◆ **PAGE**
— Start —
Non-deterministic premature EOF
Story
I have a service that is
- listening to a stream of request bodies
- querying a third party http server using blazeclient
- forwarding the responses further down the stream
90% of the requests are fine while 10% fails with org.http4s.InvalidBodyException: Received premature EOF,
where the 10% is not tied to particular requests,
so if I retry the same requests there's 90% chance they'd pass.
Reproduction
I managed to reproduce the issue in a controlled environment.
-
I emulate the stream of request bodies, by keep emmiting a single static request payload
val body = "x".repeat(requestPayloadSize)at a fixed rateStream.fixedRate -
query the local test server
val req = Request[IO](POST, uri).withEntity(body)...simpleClient.stream.flatMap(c => c.stream(req)).flatMap(_.bodyText)that responds with a static payloadval response = "x".repeat(responsePayloadSize)...case POST -> Root => Ok(response) -
finally I print the index of the request along with the chunk size
.evalMap(c => IO.delay(println(s"$i ${c.size}")))
Conclusion
Based on some extended experiment I managed to find some magic numbers for request and response payload sizes. Below these payload sizes I can run the app for an extended period without any exceptions, while if both request and response sizes reach these thresholds the client will eventually throw an EOF exception.
// Numbers below vary on different computers
// In my case, if the request payload size is 32603 or greater
// AND response payload size is 81161 or greater
// then we get EOF exception in some but not all cases
// If however either of these payload sizes is lower then
// EOF exception doesn't occur, even if running for an extended period
Notes
You can find the test project at https://github.com/slve/http4s-eof, there the only scala source in https://github.com/slve/http4s-eof/blob/master/src/main/scala/Http4sEof.scala.
— End —
◆ **STATED TASK 1**
From the entries, extract the lines beginning with the line that contains "Given: Click the Intel Graphics GPU logo" and ending with the line that contains "click(335, 268)", including both of those lines.
The premature EOF thread and the entries have no connection to each other.

◆ **Word and element location entries**
— Start —
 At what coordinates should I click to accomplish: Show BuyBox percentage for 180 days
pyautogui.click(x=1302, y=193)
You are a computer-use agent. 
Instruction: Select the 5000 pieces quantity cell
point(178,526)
— End —
— Start —
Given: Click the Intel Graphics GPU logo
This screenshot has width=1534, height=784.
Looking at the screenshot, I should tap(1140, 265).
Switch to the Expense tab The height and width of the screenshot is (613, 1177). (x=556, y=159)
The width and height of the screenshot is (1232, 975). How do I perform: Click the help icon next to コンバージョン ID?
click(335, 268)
— End —
— Start —
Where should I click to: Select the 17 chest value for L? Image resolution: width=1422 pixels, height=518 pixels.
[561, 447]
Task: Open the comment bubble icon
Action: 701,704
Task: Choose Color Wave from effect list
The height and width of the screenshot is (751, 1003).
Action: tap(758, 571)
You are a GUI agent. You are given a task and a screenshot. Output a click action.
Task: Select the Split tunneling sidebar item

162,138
— End —
◆ **STATED TASK 2**
Copy the full premature EOF thread word for word.

◆ **CORRECT RESPONSE 1**
Given: Click the Intel Graphics GPU logo
This screenshot has width=1534, height=784.
Looking at the screenshot, I should tap(1140, 265).
Switch to the Expense tab The height and width of the screenshot is (613, 1177). (x=556, y=159)
The width and height of the screenshot is (1232, 975). How do I perform: Click the help icon next to コンバージョン ID?
click(335, 268)

◆ **CORRECT RESPONSE 2**
Non-deterministic premature EOF
Story
I have a service that is
- listening to a stream of request bodies
- querying a third party http server using blazeclient
- forwarding the responses further down the stream
90% of the requests are fine while 10% fails with org.http4s.InvalidBodyException: Received premature EOF,
where the 10% is not tied to particular requests,
so if I retry the same requests there's 90% chance they'd pass.
Reproduction
I managed to reproduce the issue in a controlled environment.
-
I emulate the stream of request bodies, by keep emmiting a single static request payload
val body = "x".repeat(requestPayloadSize)at a fixed rateStream.fixedRate -
query the local test server
val req = Request[IO](POST, uri).withEntity(body)...simpleClient.stream.flatMap(c => c.stream(req)).flatMap(_.bodyText)that responds with a static payloadval response = "x".repeat(responsePayloadSize)...case POST -> Root => Ok(response) -
finally I print the index of the request along with the chunk size
.evalMap(c => IO.delay(println(s"$i ${c.size}")))
Conclusion
Based on some extended experiment I managed to find some magic numbers for request and response payload sizes. Below these payload sizes I can run the app for an extended period without any exceptions, while if both request and response sizes reach these thresholds the client will eventually throw an EOF exception.
// Numbers below vary on different computers
// In my case, if the request payload size is 32603 or greater
// AND response payload size is 81161 or greater
// then we get EOF exception in some but not all cases
// If however either of these payload sizes is lower then
// EOF exception doesn't occur, even if running for an extended period
Notes
You can find the test project at https://github.com/slve/http4s-eof, there the only scala source in https://github.com/slve/http4s-eof/blob/master/src/main/scala/Http4sEof.scala.